=== Exercise ===
Your job is to return every line in the data holding the string "Business".

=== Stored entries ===
BEGIN

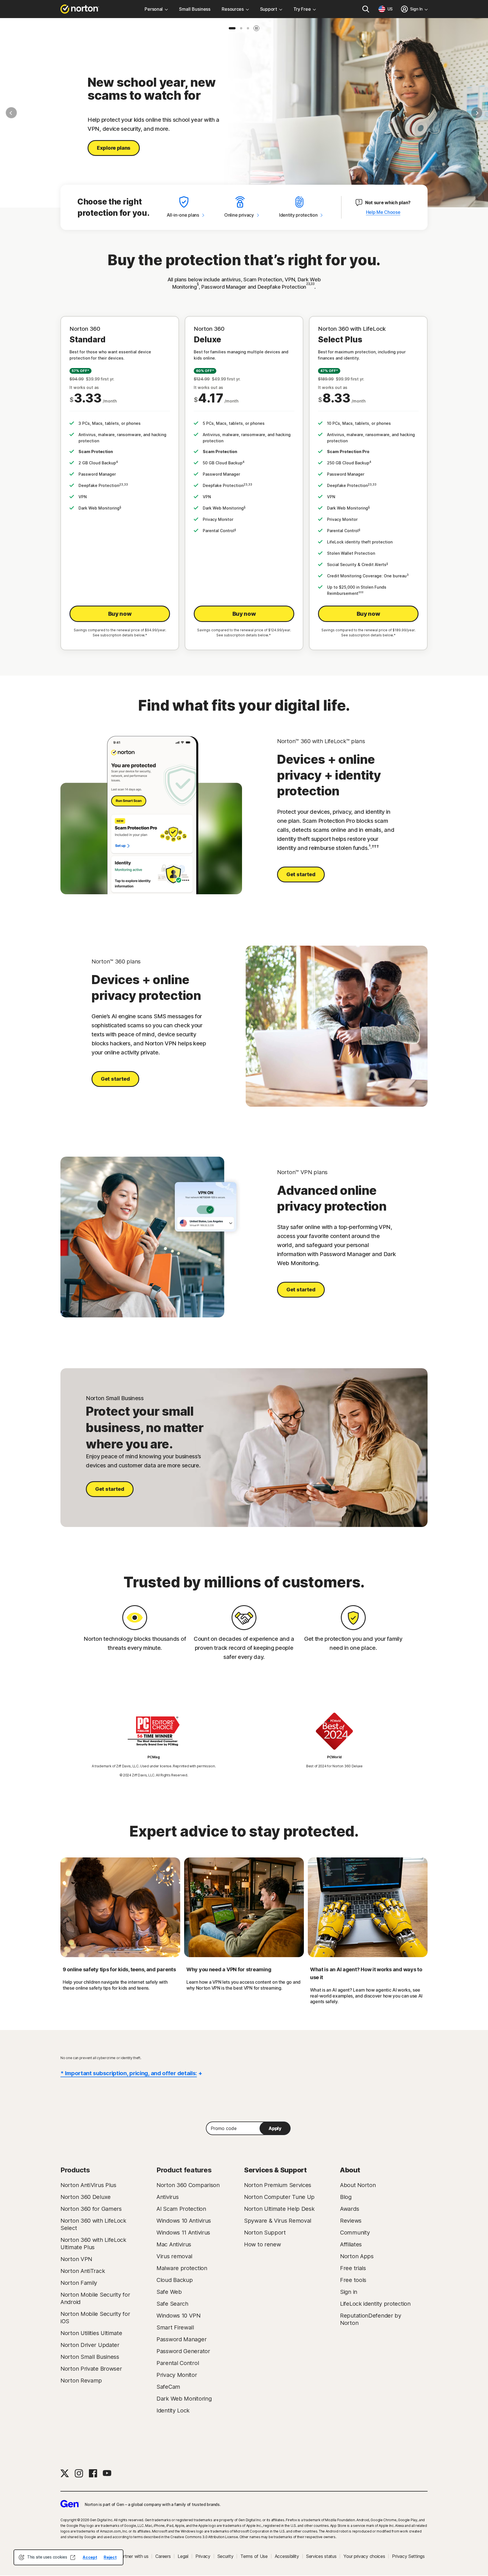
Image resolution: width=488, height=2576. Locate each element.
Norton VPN (76, 2259)
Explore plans (113, 148)
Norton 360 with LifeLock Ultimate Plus (93, 2243)
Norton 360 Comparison (188, 2185)
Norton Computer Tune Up (279, 2197)
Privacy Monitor (176, 2375)
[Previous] (11, 112)
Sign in (348, 2291)
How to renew (262, 2244)
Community (355, 2232)
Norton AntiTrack (82, 2271)
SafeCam (168, 2386)
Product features (184, 2170)
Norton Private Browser (91, 2368)
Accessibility (287, 2556)
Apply (275, 2128)
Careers (163, 2556)
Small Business (194, 9)
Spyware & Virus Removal (277, 2220)
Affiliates (351, 2244)
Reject (110, 2557)
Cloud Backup (174, 2280)
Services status (321, 2556)
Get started (300, 874)
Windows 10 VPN (178, 2315)
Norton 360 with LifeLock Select (93, 2224)
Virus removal (174, 2256)
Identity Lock (172, 2410)
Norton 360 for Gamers (91, 2208)
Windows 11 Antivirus (183, 2232)
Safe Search (172, 2303)
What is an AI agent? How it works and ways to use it (366, 1973)
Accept (90, 2557)
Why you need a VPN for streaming (228, 1969)
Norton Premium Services (277, 2185)
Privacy (202, 2556)
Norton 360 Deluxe (85, 2197)
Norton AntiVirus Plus (88, 2185)
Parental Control (177, 2363)
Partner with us (133, 2556)
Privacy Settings (408, 2556)
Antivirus (167, 2197)
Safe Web (169, 2291)
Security (225, 2556)
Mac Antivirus (173, 2244)
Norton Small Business (89, 2356)
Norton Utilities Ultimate (91, 2333)
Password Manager (181, 2339)
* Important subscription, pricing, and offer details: (128, 2073)
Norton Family (78, 2282)
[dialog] (68, 2557)
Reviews (350, 2220)
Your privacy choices (364, 2556)
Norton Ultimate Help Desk (279, 2208)
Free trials (353, 2268)
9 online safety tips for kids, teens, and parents (119, 1969)
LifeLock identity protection (375, 2303)
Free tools (353, 2280)
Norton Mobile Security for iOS (95, 2317)
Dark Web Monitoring (184, 2398)
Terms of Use (253, 2556)
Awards (349, 2208)
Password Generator (183, 2351)
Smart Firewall (175, 2327)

END

=== Response to this exercise ===
Small Business (194, 9)
Norton Small Business (89, 2356)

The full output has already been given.